▶ **To do**:
Reproduce the records below exactly as they are written.

▶ **Data provided**:
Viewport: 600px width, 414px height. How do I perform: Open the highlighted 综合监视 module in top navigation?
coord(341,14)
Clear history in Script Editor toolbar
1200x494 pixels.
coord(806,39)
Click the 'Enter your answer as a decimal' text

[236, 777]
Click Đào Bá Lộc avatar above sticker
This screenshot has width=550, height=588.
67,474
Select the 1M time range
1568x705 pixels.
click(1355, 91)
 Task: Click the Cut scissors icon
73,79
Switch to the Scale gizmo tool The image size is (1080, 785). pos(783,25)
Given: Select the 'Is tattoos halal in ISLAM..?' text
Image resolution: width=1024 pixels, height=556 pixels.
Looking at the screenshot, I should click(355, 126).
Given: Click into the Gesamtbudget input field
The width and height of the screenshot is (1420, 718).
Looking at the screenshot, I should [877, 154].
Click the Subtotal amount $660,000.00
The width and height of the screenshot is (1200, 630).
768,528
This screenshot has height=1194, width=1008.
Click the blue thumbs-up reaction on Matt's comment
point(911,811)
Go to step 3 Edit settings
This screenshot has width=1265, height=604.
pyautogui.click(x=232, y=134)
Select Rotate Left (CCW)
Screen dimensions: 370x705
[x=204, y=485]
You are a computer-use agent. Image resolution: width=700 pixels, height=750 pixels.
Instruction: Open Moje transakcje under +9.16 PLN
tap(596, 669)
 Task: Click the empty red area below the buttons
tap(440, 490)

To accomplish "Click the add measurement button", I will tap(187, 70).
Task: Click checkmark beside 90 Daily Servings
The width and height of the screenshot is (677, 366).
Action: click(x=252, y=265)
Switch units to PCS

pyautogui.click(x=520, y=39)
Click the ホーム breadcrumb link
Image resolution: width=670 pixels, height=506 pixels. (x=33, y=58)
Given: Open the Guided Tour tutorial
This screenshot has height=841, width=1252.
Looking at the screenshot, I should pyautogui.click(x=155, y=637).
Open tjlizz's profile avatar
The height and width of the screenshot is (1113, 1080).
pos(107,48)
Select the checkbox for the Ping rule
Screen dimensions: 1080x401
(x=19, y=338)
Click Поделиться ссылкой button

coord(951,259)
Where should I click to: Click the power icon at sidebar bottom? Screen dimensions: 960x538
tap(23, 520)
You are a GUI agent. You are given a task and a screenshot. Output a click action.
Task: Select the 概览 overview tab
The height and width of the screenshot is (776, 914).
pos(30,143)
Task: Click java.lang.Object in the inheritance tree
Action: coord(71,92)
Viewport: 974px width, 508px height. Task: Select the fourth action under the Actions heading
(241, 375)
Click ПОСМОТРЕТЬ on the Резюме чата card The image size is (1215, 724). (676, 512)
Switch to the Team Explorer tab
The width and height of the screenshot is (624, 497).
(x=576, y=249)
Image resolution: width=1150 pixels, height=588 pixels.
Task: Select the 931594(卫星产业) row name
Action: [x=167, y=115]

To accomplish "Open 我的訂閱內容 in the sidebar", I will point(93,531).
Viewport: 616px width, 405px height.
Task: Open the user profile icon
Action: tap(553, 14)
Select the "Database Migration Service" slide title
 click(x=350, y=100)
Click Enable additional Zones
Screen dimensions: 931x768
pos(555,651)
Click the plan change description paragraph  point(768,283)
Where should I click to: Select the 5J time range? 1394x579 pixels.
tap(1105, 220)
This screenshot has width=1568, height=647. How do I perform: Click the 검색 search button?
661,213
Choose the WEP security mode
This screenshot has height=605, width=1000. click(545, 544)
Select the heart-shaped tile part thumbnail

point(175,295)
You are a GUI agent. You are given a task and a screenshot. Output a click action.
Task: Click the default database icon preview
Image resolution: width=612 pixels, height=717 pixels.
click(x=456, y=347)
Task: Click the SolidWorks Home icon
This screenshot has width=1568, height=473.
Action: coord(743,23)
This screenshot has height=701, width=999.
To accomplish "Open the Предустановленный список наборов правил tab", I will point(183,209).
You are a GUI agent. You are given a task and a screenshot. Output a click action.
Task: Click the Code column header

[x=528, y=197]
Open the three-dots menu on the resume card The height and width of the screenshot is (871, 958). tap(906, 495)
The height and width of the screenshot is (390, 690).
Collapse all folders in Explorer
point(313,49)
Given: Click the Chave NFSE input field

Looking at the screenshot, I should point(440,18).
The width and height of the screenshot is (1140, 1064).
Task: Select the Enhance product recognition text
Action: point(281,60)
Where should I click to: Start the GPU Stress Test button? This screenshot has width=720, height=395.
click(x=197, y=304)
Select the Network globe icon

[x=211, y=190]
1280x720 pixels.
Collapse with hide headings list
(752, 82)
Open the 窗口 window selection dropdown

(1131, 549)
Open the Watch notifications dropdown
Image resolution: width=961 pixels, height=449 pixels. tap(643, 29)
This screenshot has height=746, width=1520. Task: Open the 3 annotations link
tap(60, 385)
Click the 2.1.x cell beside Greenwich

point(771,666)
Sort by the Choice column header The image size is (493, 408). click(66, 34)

▶ **Response**:
Viewport: 600px width, 414px height. How do I perform: Open the highlighted 综合监视 module in top navigation?
coord(341,14)
Clear history in Script Editor toolbar
1200x494 pixels.
coord(806,39)
Click the 'Enter your answer as a decimal' text

[236, 777]
Click Đào Bá Lộc avatar above sticker
This screenshot has width=550, height=588.
67,474
Select the 1M time range
1568x705 pixels.
click(1355, 91)
 Task: Click the Cut scissors icon
73,79
Switch to the Scale gizmo tool The image size is (1080, 785). pos(783,25)
Given: Select the 'Is tattoos halal in ISLAM..?' text
Image resolution: width=1024 pixels, height=556 pixels.
Looking at the screenshot, I should click(355, 126).
Given: Click into the Gesamtbudget input field
The width and height of the screenshot is (1420, 718).
Looking at the screenshot, I should [877, 154].
Click the Subtotal amount $660,000.00
The width and height of the screenshot is (1200, 630).
768,528
This screenshot has height=1194, width=1008.
Click the blue thumbs-up reaction on Matt's comment
point(911,811)
Go to step 3 Edit settings
This screenshot has width=1265, height=604.
pyautogui.click(x=232, y=134)
Select Rotate Left (CCW)
Screen dimensions: 370x705
[x=204, y=485]
You are a computer-use agent. Image resolution: width=700 pixels, height=750 pixels.
Instruction: Open Moje transakcje under +9.16 PLN
tap(596, 669)
 Task: Click the empty red area below the buttons
tap(440, 490)

To accomplish "Click the add measurement button", I will tap(187, 70).
Task: Click checkmark beside 90 Daily Servings
The width and height of the screenshot is (677, 366).
Action: click(x=252, y=265)
Switch units to PCS

pyautogui.click(x=520, y=39)
Click the ホーム breadcrumb link
Image resolution: width=670 pixels, height=506 pixels. (x=33, y=58)
Given: Open the Guided Tour tutorial
This screenshot has height=841, width=1252.
Looking at the screenshot, I should pyautogui.click(x=155, y=637).
Open tjlizz's profile avatar
The height and width of the screenshot is (1113, 1080).
pos(107,48)
Select the checkbox for the Ping rule
Screen dimensions: 1080x401
(x=19, y=338)
Click Поделиться ссылкой button

coord(951,259)
Where should I click to: Click the power icon at sidebar bottom? Screen dimensions: 960x538
tap(23, 520)
You are a GUI agent. You are given a task and a screenshot. Output a click action.
Task: Select the 概览 overview tab
The height and width of the screenshot is (776, 914).
pos(30,143)
Task: Click java.lang.Object in the inheritance tree
Action: coord(71,92)
Viewport: 974px width, 508px height. Task: Select the fourth action under the Actions heading
(241, 375)
Click ПОСМОТРЕТЬ on the Резюме чата card The image size is (1215, 724). (676, 512)
Switch to the Team Explorer tab
The width and height of the screenshot is (624, 497).
(x=576, y=249)
Image resolution: width=1150 pixels, height=588 pixels.
Task: Select the 931594(卫星产业) row name
Action: [x=167, y=115]

To accomplish "Open 我的訂閱內容 in the sidebar", I will point(93,531).
Viewport: 616px width, 405px height.
Task: Open the user profile icon
Action: tap(553, 14)
Select the "Database Migration Service" slide title
 click(x=350, y=100)
Click Enable additional Zones
Screen dimensions: 931x768
pos(555,651)
Click the plan change description paragraph  point(768,283)
Where should I click to: Select the 5J time range? 1394x579 pixels.
tap(1105, 220)
This screenshot has width=1568, height=647. How do I perform: Click the 검색 search button?
661,213
Choose the WEP security mode
This screenshot has height=605, width=1000. click(545, 544)
Select the heart-shaped tile part thumbnail

point(175,295)
You are a GUI agent. You are given a task and a screenshot. Output a click action.
Task: Click the default database icon preview
Image resolution: width=612 pixels, height=717 pixels.
click(x=456, y=347)
Task: Click the SolidWorks Home icon
This screenshot has width=1568, height=473.
Action: coord(743,23)
This screenshot has height=701, width=999.
To accomplish "Open the Предустановленный список наборов правил tab", I will point(183,209).
You are a GUI agent. You are given a task and a screenshot. Output a click action.
Task: Click the Code column header

[x=528, y=197]
Open the three-dots menu on the resume card The height and width of the screenshot is (871, 958). tap(906, 495)
The height and width of the screenshot is (390, 690).
Collapse all folders in Explorer
point(313,49)
Given: Click the Chave NFSE input field

Looking at the screenshot, I should point(440,18).
The width and height of the screenshot is (1140, 1064).
Task: Select the Enhance product recognition text
Action: point(281,60)
Where should I click to: Start the GPU Stress Test button? This screenshot has width=720, height=395.
click(x=197, y=304)
Select the Network globe icon

[x=211, y=190]
1280x720 pixels.
Collapse with hide headings list
(752, 82)
Open the 窗口 window selection dropdown

(1131, 549)
Open the Watch notifications dropdown
Image resolution: width=961 pixels, height=449 pixels. tap(643, 29)
This screenshot has height=746, width=1520. Task: Open the 3 annotations link
tap(60, 385)
Click the 2.1.x cell beside Greenwich

point(771,666)
Sort by the Choice column header The image size is (493, 408). click(66, 34)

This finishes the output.